- _Goal of the exercise_
Which of the lines in the data mention the string "computer"? List them all.

- _Extracted data_
━━━━━━━━━━━━━━━━
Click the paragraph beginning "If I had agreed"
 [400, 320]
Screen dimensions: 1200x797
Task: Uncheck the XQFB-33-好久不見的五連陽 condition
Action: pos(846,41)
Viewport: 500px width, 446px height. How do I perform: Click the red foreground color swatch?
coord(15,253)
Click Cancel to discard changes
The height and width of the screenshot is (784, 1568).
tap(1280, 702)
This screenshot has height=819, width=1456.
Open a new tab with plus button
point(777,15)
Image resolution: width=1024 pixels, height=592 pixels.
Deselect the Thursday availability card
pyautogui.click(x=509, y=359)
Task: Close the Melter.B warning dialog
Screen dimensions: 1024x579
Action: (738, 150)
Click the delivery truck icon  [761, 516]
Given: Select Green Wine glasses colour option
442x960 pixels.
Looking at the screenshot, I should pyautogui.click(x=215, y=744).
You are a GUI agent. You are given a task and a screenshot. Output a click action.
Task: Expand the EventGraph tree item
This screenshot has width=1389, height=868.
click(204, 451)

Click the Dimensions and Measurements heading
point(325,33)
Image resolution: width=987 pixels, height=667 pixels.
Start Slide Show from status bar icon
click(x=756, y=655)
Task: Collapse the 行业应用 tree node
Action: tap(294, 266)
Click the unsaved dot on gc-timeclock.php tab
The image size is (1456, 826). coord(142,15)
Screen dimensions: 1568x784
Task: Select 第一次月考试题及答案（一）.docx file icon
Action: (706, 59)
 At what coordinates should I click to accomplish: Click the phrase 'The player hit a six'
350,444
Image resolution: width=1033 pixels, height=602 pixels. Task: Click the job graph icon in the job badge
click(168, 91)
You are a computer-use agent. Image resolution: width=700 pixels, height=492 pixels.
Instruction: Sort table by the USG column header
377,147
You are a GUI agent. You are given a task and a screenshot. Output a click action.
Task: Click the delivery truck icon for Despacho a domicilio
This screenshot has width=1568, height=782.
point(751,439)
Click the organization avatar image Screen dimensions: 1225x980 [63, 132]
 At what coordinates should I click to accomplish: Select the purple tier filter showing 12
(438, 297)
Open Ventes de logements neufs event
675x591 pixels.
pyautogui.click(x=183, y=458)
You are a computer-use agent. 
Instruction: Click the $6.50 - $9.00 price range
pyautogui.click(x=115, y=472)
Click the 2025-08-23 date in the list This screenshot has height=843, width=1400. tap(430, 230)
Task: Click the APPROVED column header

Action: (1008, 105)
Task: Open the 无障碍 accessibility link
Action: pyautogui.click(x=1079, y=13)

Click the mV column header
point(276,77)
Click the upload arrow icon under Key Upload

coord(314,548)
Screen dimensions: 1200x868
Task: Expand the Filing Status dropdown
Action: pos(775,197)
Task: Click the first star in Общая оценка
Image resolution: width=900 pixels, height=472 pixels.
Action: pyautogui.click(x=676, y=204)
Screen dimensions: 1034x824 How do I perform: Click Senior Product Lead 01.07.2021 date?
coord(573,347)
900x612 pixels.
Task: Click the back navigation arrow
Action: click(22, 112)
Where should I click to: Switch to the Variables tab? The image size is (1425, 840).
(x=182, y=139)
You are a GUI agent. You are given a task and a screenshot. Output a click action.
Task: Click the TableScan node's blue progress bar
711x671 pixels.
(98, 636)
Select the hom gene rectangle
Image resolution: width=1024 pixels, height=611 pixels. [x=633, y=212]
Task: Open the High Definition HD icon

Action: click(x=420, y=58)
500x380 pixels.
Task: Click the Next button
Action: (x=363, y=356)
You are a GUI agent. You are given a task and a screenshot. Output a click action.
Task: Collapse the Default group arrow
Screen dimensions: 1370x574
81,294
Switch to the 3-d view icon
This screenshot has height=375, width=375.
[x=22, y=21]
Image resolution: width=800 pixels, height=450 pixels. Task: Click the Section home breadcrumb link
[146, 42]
━━━━━━━━━━━━━━━━
- _Your solution_
You are a computer-use agent. Image resolution: width=700 pixels, height=492 pixels.
You are a computer-use agent. 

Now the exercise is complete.